A few caveats. An impatient nation that takes too many loans may become more risky. Moreover investors have a home nation bias, which may increase demand more so in patient nations. On the other hand, markets should be efficient enough to remove these price implications. If you disagree why aren’t you are busy making money exploiting market inefficiencies?
So I took data on government bond yields held by the OECD and looked at their relationship with National IQ. In December 2019 there was a negative 0.86 correlation, implying 73% of the variance in government bond yields can be explained by national IQ. Needless to say, that is a very strong relationship. This suggests that IQ has a massive effect on interest rates through risk premium, not just patience. Each IQ point is associated with a 0.26% lower interest rate.

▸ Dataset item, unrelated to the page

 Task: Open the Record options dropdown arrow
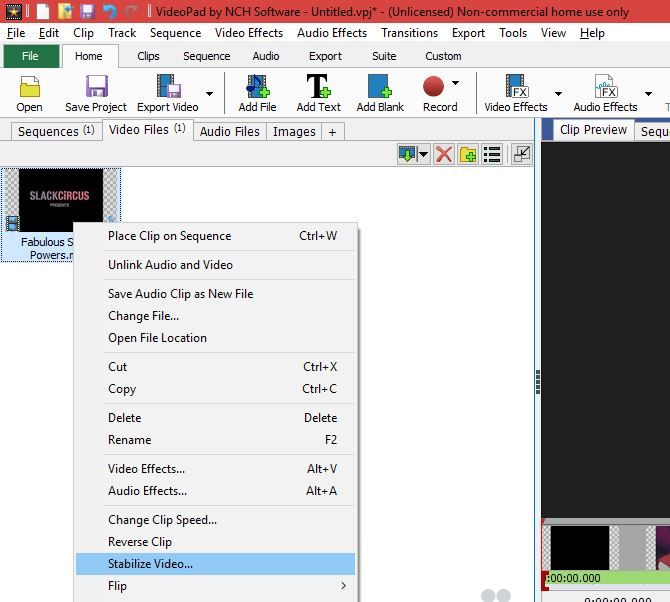(456, 84)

Let's Assume that IQ affects risk the same for nations as it does for individuals. Eyeballing Clark’s data interest rates in England fell by 7% between 1150 and 1850. If all of that change was caused by IQ reducing the risk of making loans then English IQ must have increased by 23 points of IQ. I’ll be honest, that’s inconceivable. But if English IQ rose from 90 points (current Serbian intelligence) to 100, then the risk effect of IQ could explain half of the historic fall in interest rates. Note IQ is currently falling by nearly 10 points every 100 years, a 10 point gain over 700 years is not inconceivable.
Whilst Clark thought all of the fall in interest rates could be explained by patience, we have shown that falling risk, caused by higher IQ, can explain a substantial proportion of the fall. If we also consider other potential causes of falling risk, then it seems the effects of genetic patience versus genetically caused falls in risk could be of equal importance.

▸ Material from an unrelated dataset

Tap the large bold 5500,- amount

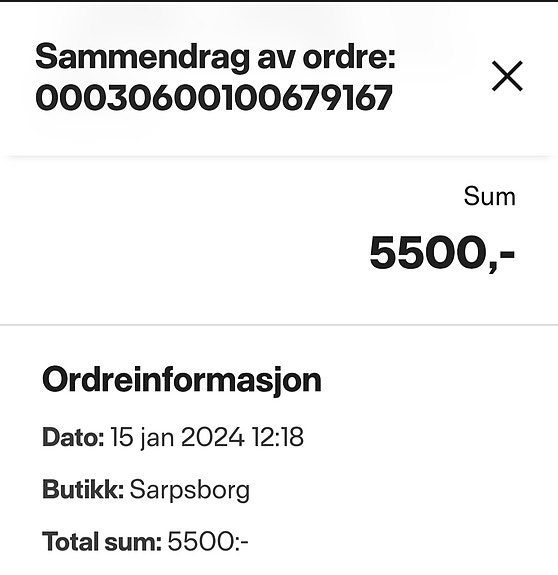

How do we continue research into this topic? Perhaps with more historical interest rate data and genomic estimates of historical IQ we could test how the strong the relationship really is. You might be able to borrow models from the economic literature on bond yields, then estimate the effects of National IQ on the ‘independent’ variables allowing us to breakdown the potential channels from IQ to interest rate. But this sort of fancy hierarchical modelling ought to be applied to the critical question of how IQ affects economic growth, before we consider its effect on interest rates.

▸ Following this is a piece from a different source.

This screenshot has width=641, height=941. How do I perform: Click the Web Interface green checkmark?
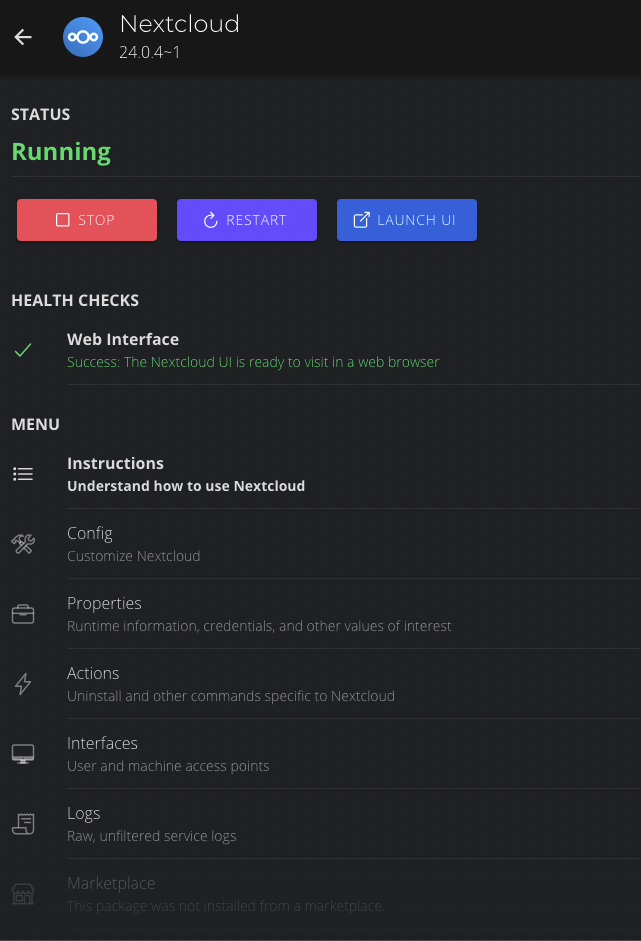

Interest rates may be at historic lows, but if Clark and I are right then the current falling levels of intelligence mean interest rates will surely rise. Although this assumes the world does not experience negative growth rates, cryogenically freezing allowing people to stay patient investors, or even more crazily, the legalisation of perpetuities. When bitcoin finally stops growing, dysgenics will hold a silver lining - cheap investment.